Услышав это, Дебора крайне удивилась.

– Я всегда думала, что они заклятые соперницы. Твоя бабушка никогда не любила нас. Она даже как-то прокляла моего дедушку. По крайней мере, так говорят.

– Как бы там ни было, она уважала твою тетю. Ведь они обе были целительницами.

– Что ты принесла мне показать, Сара? – спросила Дебора, не желая больше говорить на эту тему. – Чем ты занималась в Найроби? Кристофер сказал, что ты придумала несколько новых дизайнов, пока была в Малинди.

Сара отнесла сверток на кухонный стол и развернула его. Достав оттуда какую-то ткань, она повернулась лицом к Деборе и растянула ее, словно флаг, между своих вытянутых рук.

Дебора уставилась на ткань во все глаза.

– Сара, – прошептала она.

– Что скажешь?

У Деборы не было слов. Эта ткань не имела ничего общего с тем, что делала Сара раньше. Это было нечто совершенно новое, доселе не существовавшее на земле.

Пока взгляд Деборы скользил по изумительным краскам и всевозможным изгибам и линиям, она начала распознавать изображенные на ткани предметы, которые плавно перетекали из одного в другой: золотой закат переливался в голубое море, которое, в свою очередь, трансформировалось в зеленые пальмовые деревья, изогнувшиеся за спиной африканки, идущей по красной ленте дороги к фиолетовым горам вдалеке, вершины которых были покрыты серебряными шапками снегов.

– Она великолепна, Сара! Как, черт возьми, ты смогла сотворить такую красоту?

– Я работала над ней почти три недели. Ты не представляешь, сколько мне пришлось попотеть.

Дебора почувствовала дрожь. Рисунок обладал гипнотическим действием. Люди были похожи на пейзажи, а пейзажи – на людей. Это было так по-африкански, так по-кенийски.

– Я хочу шить из этой ткани платья, Деб. Я уже разработала новый фасон. Показать?

Сара обернула ткань вокруг себя; она заструилась легкими волнами, отображая все нарисованные на ней сюжеты. Платье было длинным, до пола, с широкими рукавами, внизу переходящее в клеш. Фасон был простым, но элегантным. Платье красиво подчеркивало черную кожу Сары, ее корону из многочисленных косичек.

– Как думаешь, женщины будут его покупать?

– Да, Сара. Оно превосходно.

Сара аккуратно сложила ткань, завернула ее в коричневую бумагу и сказала:

– Я ездила на ткацкую фабрику в Найроби, Деб, показала там свою ткань, и мне сказали, что они смогут изготовлять ее для меня, если я гарантирую им стабильные заказы. Понимаешь, я не смогу делать ткань и шить платья сама. На одно платье у меня уйдут недели. В итоге оно будет стоить столько, что мало кто из женщин сможет позволить себе его купить. На фабрике же ткань будут производить машины, причем в массовом количестве, а я потом смогу шить из этой ткани платья. Но есть одно условие, Деб: мне нужны гарантии, что мои платья будут раскупаться. Я обошла все магазины одежды в Найроби, но они ничего не обещают. Не знаешь, что можно сделать?
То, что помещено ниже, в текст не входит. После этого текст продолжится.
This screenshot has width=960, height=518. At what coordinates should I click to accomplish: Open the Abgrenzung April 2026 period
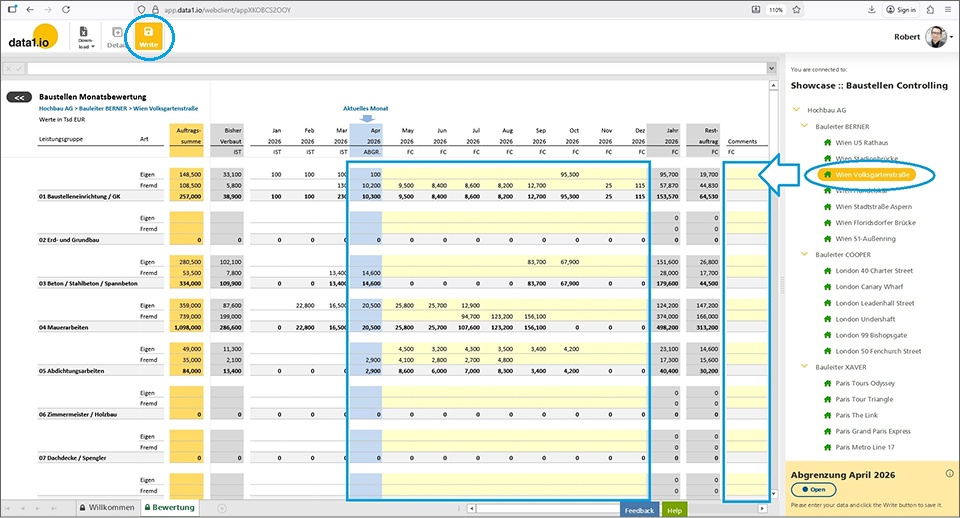click(x=813, y=490)
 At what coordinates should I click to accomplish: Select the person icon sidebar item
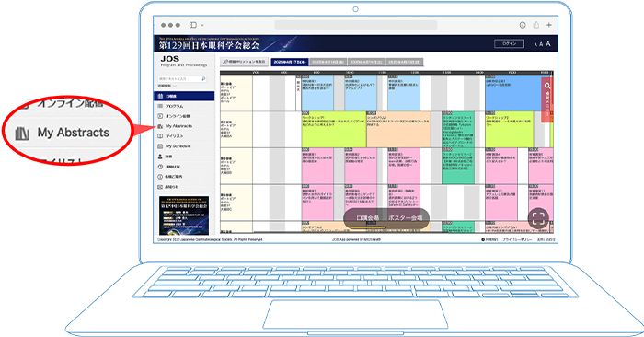[x=161, y=157]
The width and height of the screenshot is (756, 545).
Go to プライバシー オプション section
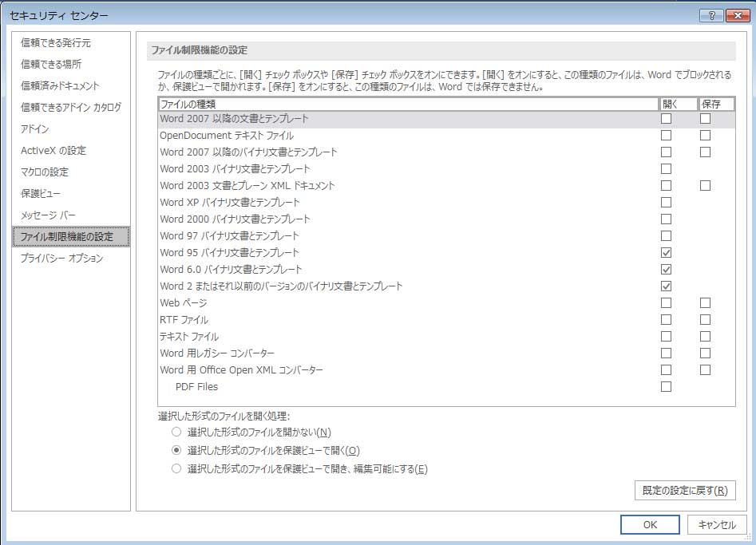(62, 259)
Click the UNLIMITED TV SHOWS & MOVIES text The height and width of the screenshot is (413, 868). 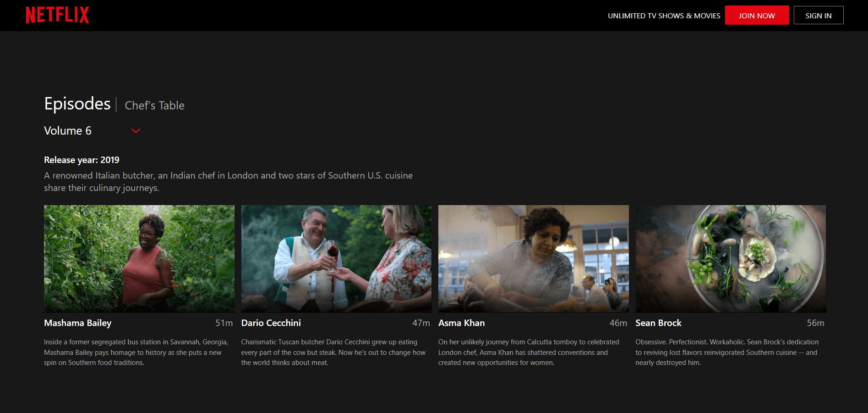coord(664,16)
Дебора пыталась думать, но единственное, что приходило ей в голову, было: «Была бы жива тетя Грейс, она бы дала хороший совет».

– Я тут подумала, – сказала Сара, – может быть, твой дядя согласился бы продавать мои платья в своих охотничьих домиках? Ну, туристам.
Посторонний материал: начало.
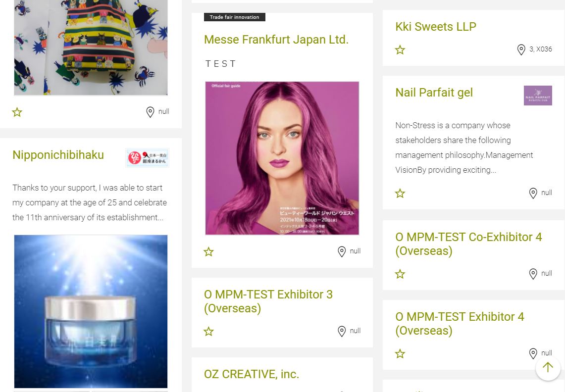
Task: Click location pin for Kki Sweets LLP
Action: pyautogui.click(x=521, y=49)
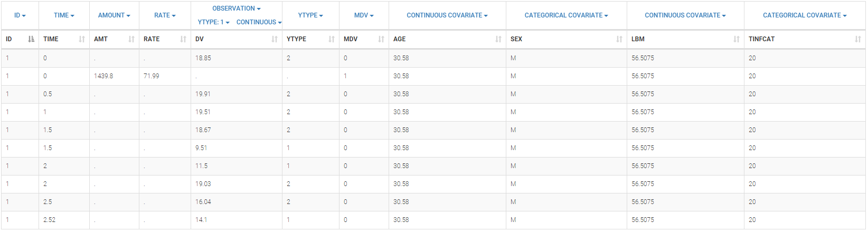The image size is (868, 231).
Task: Open the YTYPE: 1 selector
Action: pos(213,22)

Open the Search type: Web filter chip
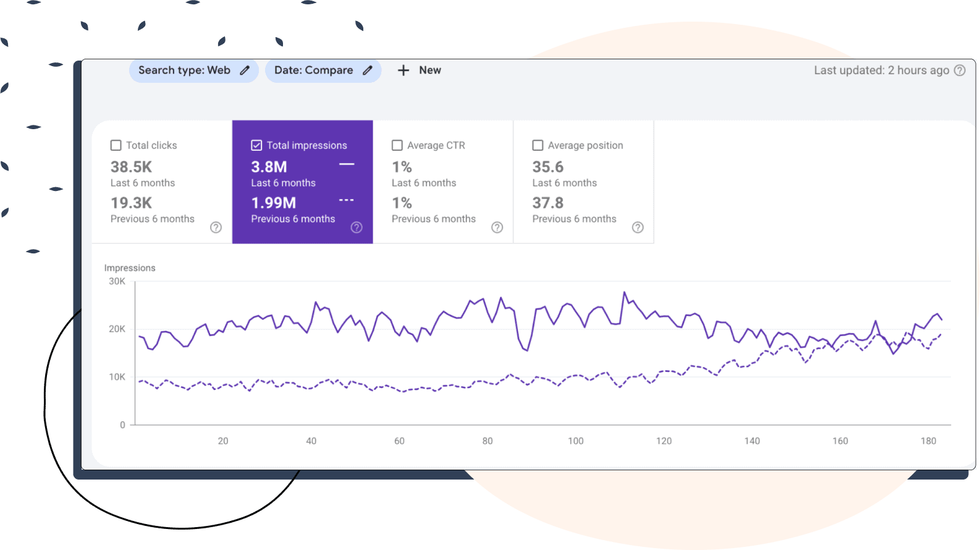point(184,70)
– Дядя Джеффри? – Дебора представила охотничий домик «Килима Симба» с его маленьким магазинчиком, в котором продавались платья из Европы. После того как Сара высказала ей свою идею, Дебора вспомнила о том, что дядя Джеффри недавно жаловался на возникшие проблемы с импортом. Не так давно правительство ввело ряд ограничений на ввоз товаров из-за границы, чтобы поддержать отечественных производителей и экономику. Теперь она вспомнила, как он поговаривал о том, что ему придется либо закрыть магазин, который не приносил ему никакой прибыли, либо продавать в нем товары народного творчества.

– Ну конечно, – сказала Дебора Саре, – твои платья идеально подойдут для магазина моего дяди. Туристы будут от них в восторге.

– Надеюсь, Деб, – тихо произнесла Сара.

– Завтра я поеду в Найроби, к профессору Муриуки, хочу сказать ему, что не поеду в Америку. Потом забегу к дяде Джеффри и покажу ему, если он будет на месте, твою ткань.

– Большое спасибо тебе, Деб. Я понимаю, что тебе сейчас не до этого…

– Мне нужно себя чем-то занять. Именно так поступила бы тетя Грейс. Я пойду учиться в наш университет и налажу свою жизнь.

Они подошли к входной двери, где в свете полуденного солнца пестрели алые и оранжево-желтые бугенвиллии.

– Я рада, что ты не едешь в Америку, Деб. Если я тебе понадоблюсь, я дома.

– Я вернусь из Найроби послезавтра. Приходи ко мне в гости. Если захочешь, можешь у меня немного пожить. Сделаем из одной спальни швейную мастерскую.

– С удовольствием, Деб, спасибо, – они снова обнялись. – Я так рада, что ты собираешься замуж за Кристофера. Мы станем сестрами.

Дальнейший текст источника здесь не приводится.